An exact copy of every entry below is needed.

*** Data shown Section Begins ***

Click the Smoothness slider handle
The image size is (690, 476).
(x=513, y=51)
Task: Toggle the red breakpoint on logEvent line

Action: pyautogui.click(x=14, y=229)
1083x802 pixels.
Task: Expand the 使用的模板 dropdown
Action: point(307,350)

*** Data shown Section Ends ***

| Finished task |
Click the Smoothness slider handle
The image size is (690, 476).
(x=513, y=51)
Task: Toggle the red breakpoint on logEvent line

Action: pyautogui.click(x=14, y=229)
1083x802 pixels.
Task: Expand the 使用的模板 dropdown
Action: point(307,350)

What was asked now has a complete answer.